§ **EXTRACT TO READ**:

Oct 11, 2007

Paper on Bunyan

For those interested, here is a beginning look at the basics of the independent research project I am doing on John Bunyan. In light of the Piper/Dever discussion on the role of baptism in determining church fellowship, I thought it would be helpful to do some historical research on the subject.

THESIS STATEMENT:
Bunyan's controversy with 17th century London Baptist clergymen regarding the role of baptism in determining a basis for admittance to fellowship and communion indicates the presence of divergent views regarding baptism within the history of the Baptist movement.

THESIS PARAGRAPH:
John Bunyan (1628-1688) became embroiled in a controversy with other Baptist ministers of his day over the role of baptism in determining fellowship. The majority view held only immersion of an adult believer could be considered baptism, and this act was required before granting membership or communion. While Bunyan agreed with that definition of baptism, he disagreed that this act was an initiating ordinance and argued for tolerance of differing views within a congregation. While other clergy also argued a similar position, unique because he was a Baptist minister. Though Bunyan failed to influence the mainstream Baptist practice, indicated by the Baptist confessional documents of this time period, the controversy indicates that the nascent Baptist movement contained differing streams of thought on this issue.

THESIS PROPOSAL:
The act of baptism has been central to the Baptist identity since its nascent development as a movement. Rejecting the padeobaptist position, Baptists have universally maintained that biblical baptism is an act conducted by an individual after conversion. Furthermore, Baptists have also enjoyed broad agreement in their view that such baptism is a prerequisite to entrance into local church fellowship and communion. Considering the various theological streams of the Baptist movement, particularly in the 17th century, this fidelity on the issue of baptism is amazing. In that period, one side of the theological spectrum was comprised of the General Baptists, who were strongly Arminian. On the opposite side were the Particular Baptists, who held firmly to Calvinism. Yet what was at stake for both these movements was the definition of what it means to be “church”. For both groups, it was inconceivable that one could be true church apart from practicing the Baptist view of baptism. As such, the act of baptism was viewed as an initiating ordinance; that is, an ordinance required before one could be admitted into a true (or, in their view ‘Baptist’) church. Therefore, since Communion was considered to be an ordinance for the Church, only those baptized according to the Baptist definition could be admitted to the Lord’s Table.

§ **INFORMATION GIVEN**:
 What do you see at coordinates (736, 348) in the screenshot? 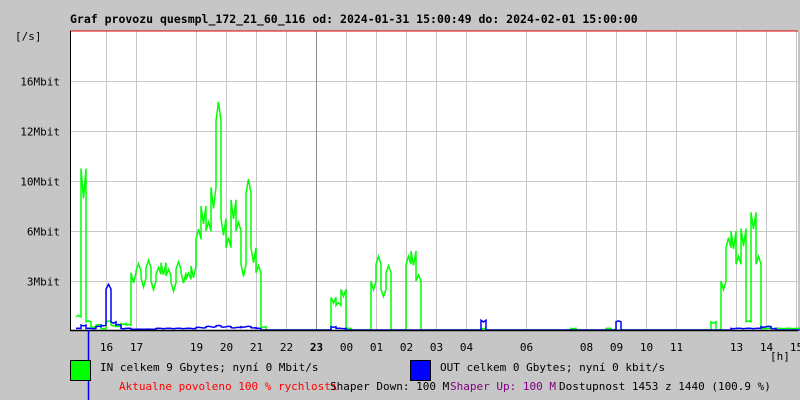
I see `x-tick-label: 13` at bounding box center [736, 348].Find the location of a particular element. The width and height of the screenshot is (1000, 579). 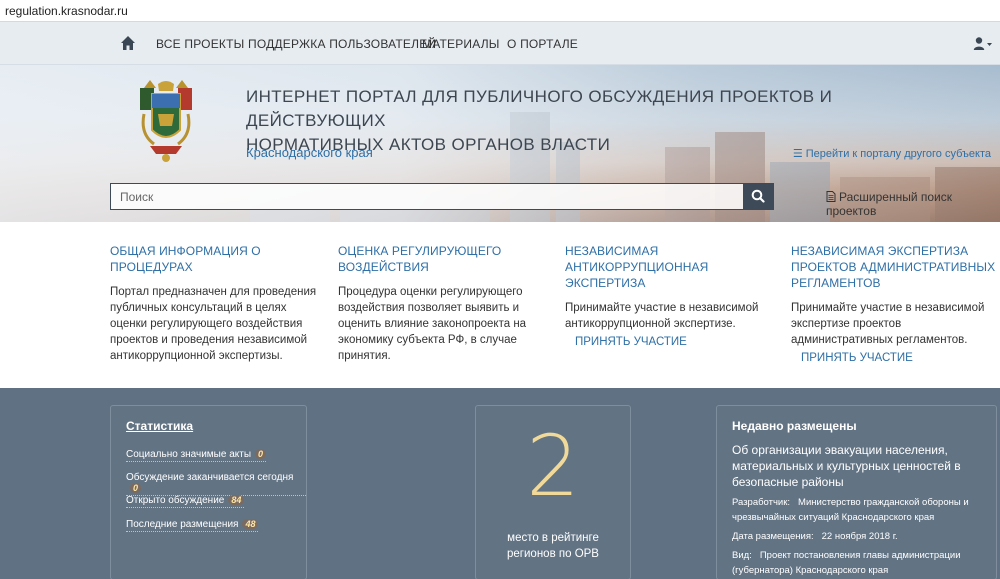

stat-row: Последние размещения 48 is located at coordinates (192, 526).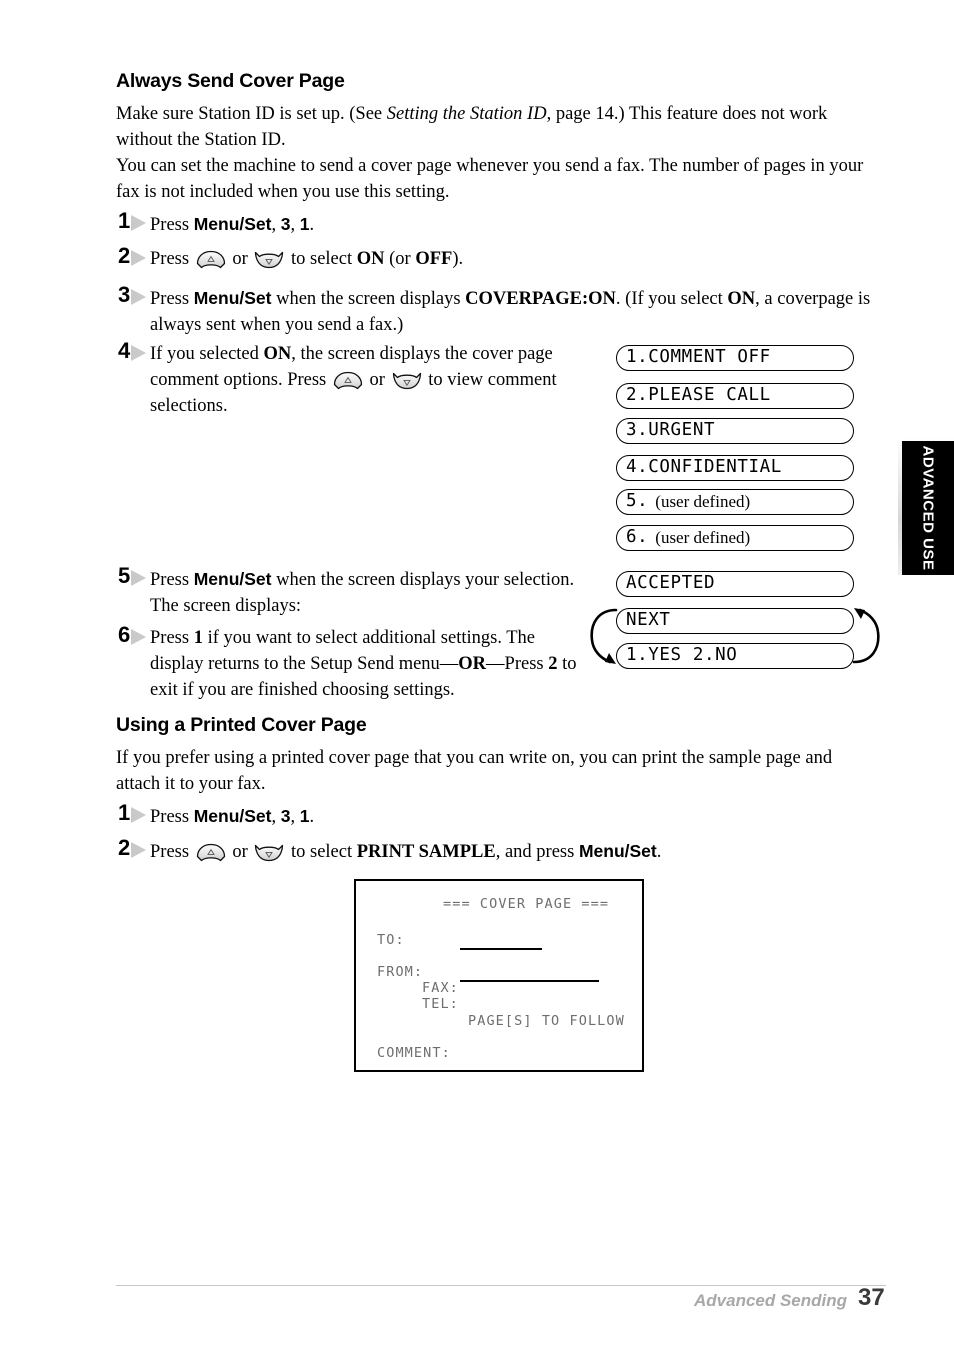  I want to click on lcd-text: ACCEPTED, so click(671, 584).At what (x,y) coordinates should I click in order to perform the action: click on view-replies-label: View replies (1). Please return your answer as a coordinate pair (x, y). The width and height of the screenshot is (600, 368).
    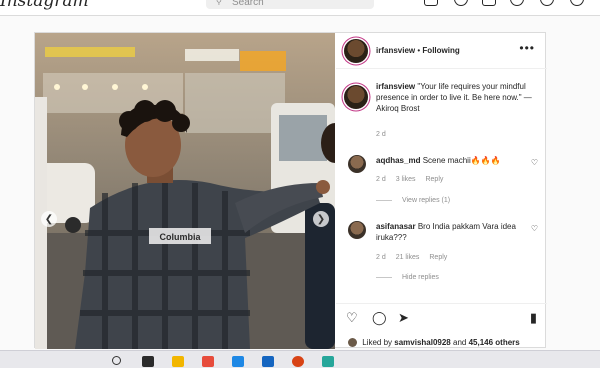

§ **DIRECTIONS FOR THIS TASK**:
Answer these from the paper on Bunyan:
(a) What discussion led the author to research the subject historically?
(b) What years are given for John Bunyan's life?
(c) Which 17th-century group is described as strongly Arminian?
Use only the paper on Bunyan for what comes next.

§ **ANSWER AREA**:
(a) The Piper/Dever discussion on the role of baptism in determining church fellowship.
(b) 1628-1688.
(c) The General Baptists.